* _What the task asks_: Report every line of the records below that includes the string "computer".

* _Records shown_:
-- Opening Marker --

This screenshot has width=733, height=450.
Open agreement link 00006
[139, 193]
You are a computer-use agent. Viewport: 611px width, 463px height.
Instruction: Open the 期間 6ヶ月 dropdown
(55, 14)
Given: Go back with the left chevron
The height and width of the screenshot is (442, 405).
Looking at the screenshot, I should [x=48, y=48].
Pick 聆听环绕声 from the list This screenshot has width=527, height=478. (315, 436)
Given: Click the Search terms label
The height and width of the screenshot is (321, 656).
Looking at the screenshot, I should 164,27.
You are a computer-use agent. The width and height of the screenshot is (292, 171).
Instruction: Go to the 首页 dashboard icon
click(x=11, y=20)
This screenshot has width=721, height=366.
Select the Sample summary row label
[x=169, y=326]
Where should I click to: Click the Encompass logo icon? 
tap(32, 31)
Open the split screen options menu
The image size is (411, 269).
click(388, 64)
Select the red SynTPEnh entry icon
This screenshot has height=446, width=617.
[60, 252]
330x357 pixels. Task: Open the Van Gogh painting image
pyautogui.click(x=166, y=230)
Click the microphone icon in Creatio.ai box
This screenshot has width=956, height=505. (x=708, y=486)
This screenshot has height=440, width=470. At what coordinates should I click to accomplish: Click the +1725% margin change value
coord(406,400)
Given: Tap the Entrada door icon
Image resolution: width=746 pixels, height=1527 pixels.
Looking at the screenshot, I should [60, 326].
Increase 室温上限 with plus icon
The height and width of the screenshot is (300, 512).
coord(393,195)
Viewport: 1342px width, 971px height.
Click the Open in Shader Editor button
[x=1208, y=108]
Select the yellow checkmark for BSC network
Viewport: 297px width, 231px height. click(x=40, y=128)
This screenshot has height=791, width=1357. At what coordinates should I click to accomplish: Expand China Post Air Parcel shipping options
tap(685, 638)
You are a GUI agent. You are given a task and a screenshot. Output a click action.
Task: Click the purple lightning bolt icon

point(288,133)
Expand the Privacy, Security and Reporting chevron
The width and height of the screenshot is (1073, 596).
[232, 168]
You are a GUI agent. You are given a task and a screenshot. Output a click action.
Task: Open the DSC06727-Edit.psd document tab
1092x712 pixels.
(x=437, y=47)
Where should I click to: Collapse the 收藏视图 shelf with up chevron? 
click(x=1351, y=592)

-- Closing Marker --

* _Task solution_:
You are a computer-use agent. Viewport: 611px width, 463px height.
You are a computer-use agent. The width and height of the screenshot is (292, 171).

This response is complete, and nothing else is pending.